AbsaOSS / spline-spark-agent

Spline agent for Apache Spark
https://absaoss.github.io/spline/
Apache License 2.0
183 stars 93 forks source link

java.lang.NoClassDefFoundError for #586

Closed dulangaheshan closed 1 year ago

dulangaheshan commented 1 year ago

I'm trying to do some RnD on spline in my local machine, so when i run spark-submit ./schema.py it is working fine and shows the output.

as per the documentation i run below command

spark-submit \
    --packages za.co.absa.spline.agent.spark:spark-2.4-spline-agent-bundle_2.12:0.5.6 \
    --conf "spark.sql.queryExecutionListeners=za.co.absa.spline.harvester.listener.SplineQueryExecutionListener" \
    --conf "spark.spline.produer.url=http:localhost:9090/producer" \
    ./schema.py

Im getting below error

23/01/27 02:30:05 INFO SharedState: Setting hive.metastore.warehouse.dir ('null') to the value of spark.sql.warehouse.dir ('file:/home/d5han/Documents/spark/pyspark-examples-master/spark-warehouse').

* _Problem requirements_: In the Spline issue thread above, which class does the spark-submit command set for spark.sql.queryExecutionListeners?

* _Raw data_:
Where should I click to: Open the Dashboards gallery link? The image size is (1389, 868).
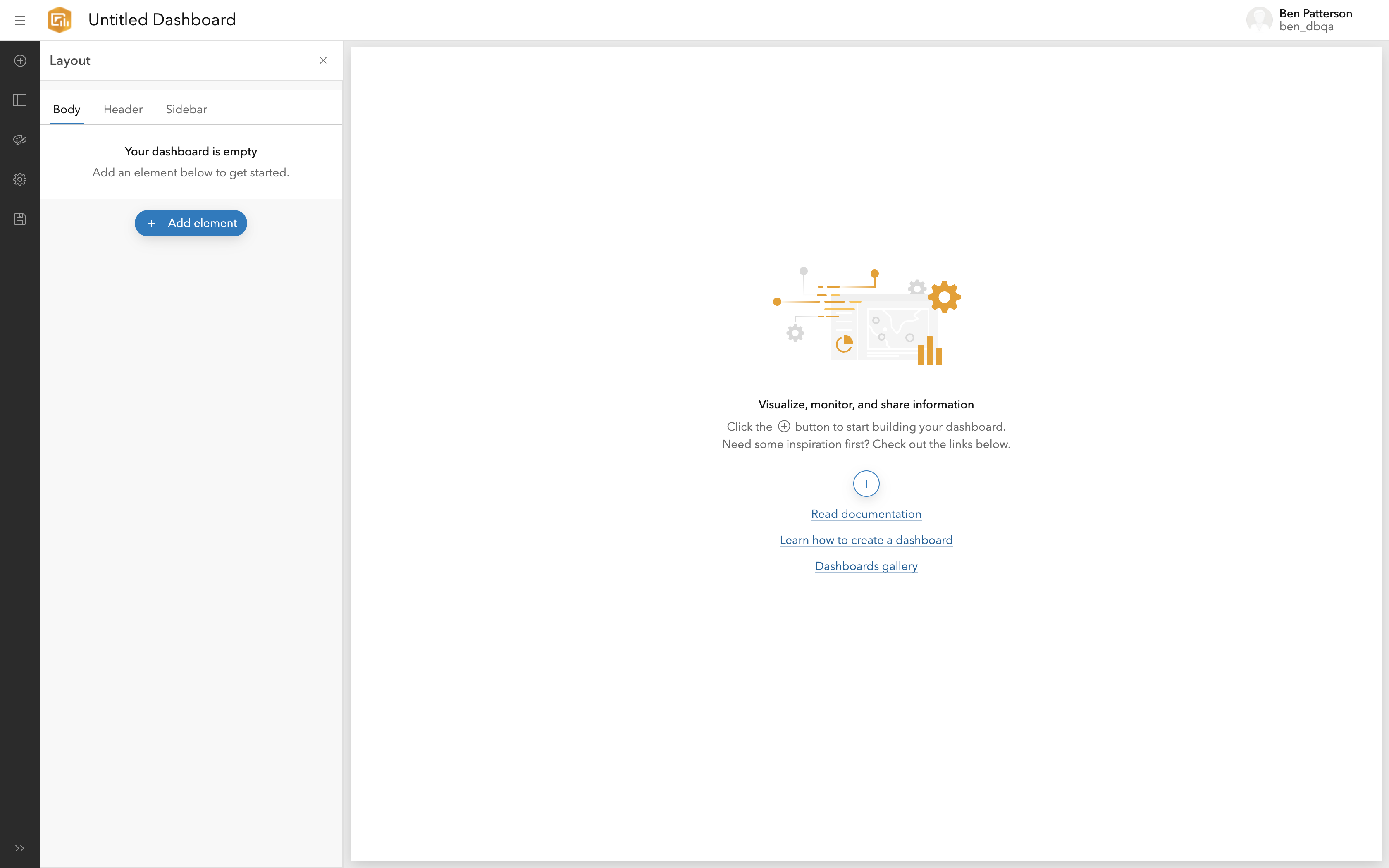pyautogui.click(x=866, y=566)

...

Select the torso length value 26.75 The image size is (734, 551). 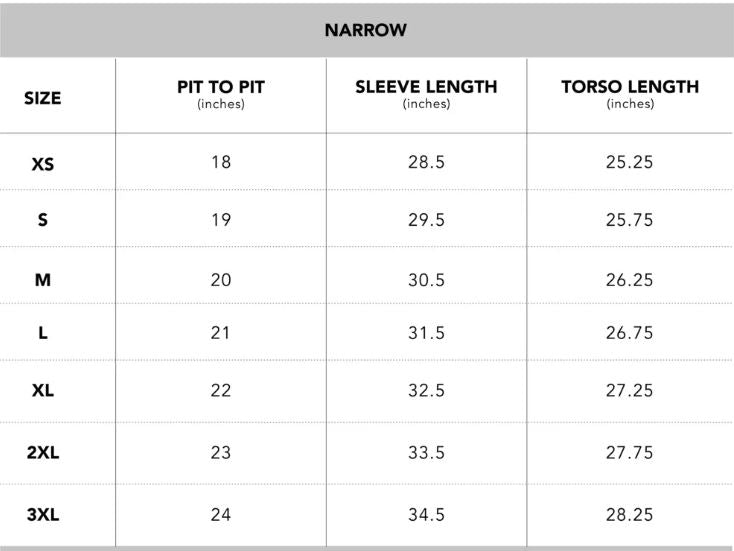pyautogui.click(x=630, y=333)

...

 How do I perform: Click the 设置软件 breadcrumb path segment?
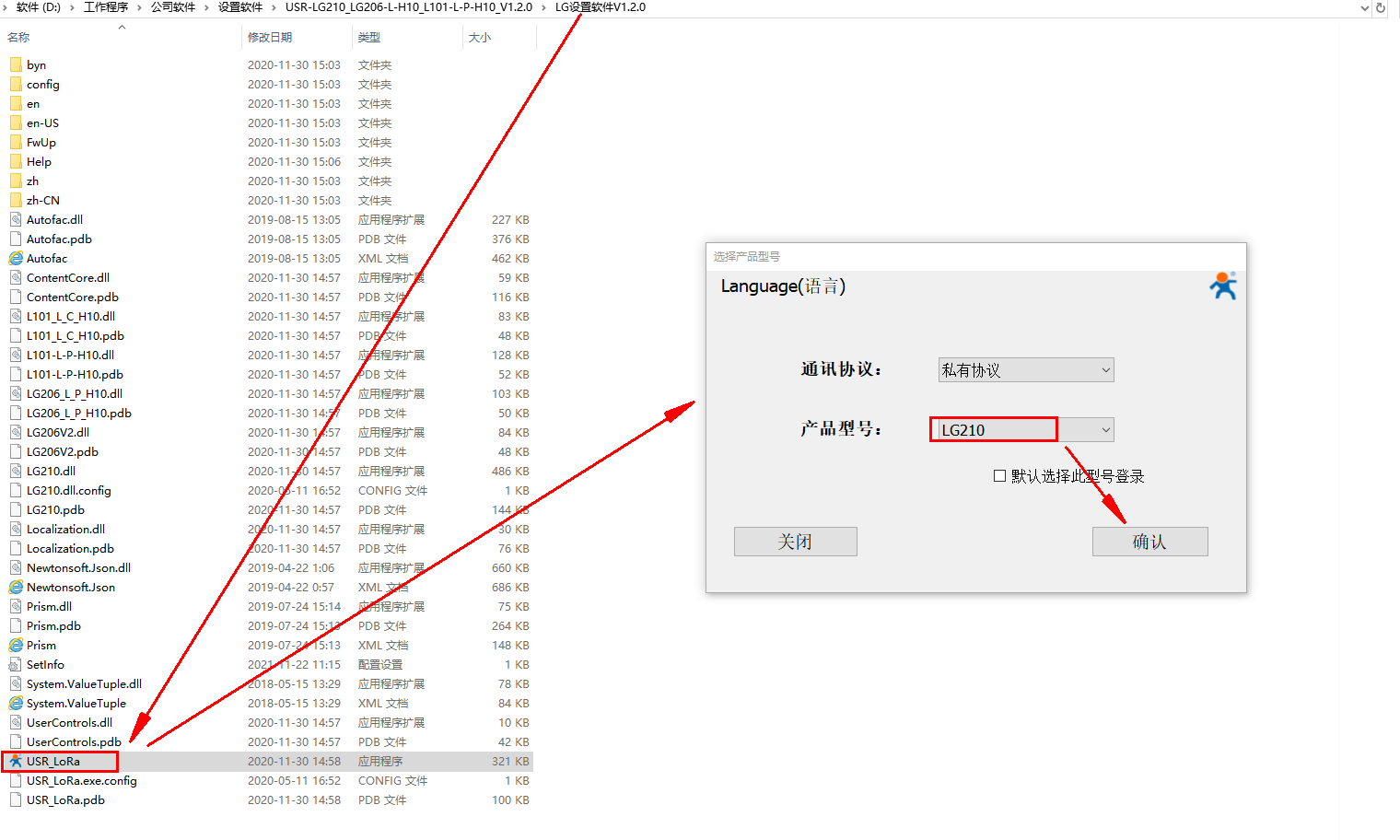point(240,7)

* _Output for this exercise_: za.co.absa.spline.harvester.listener.SplineQueryExecutionListener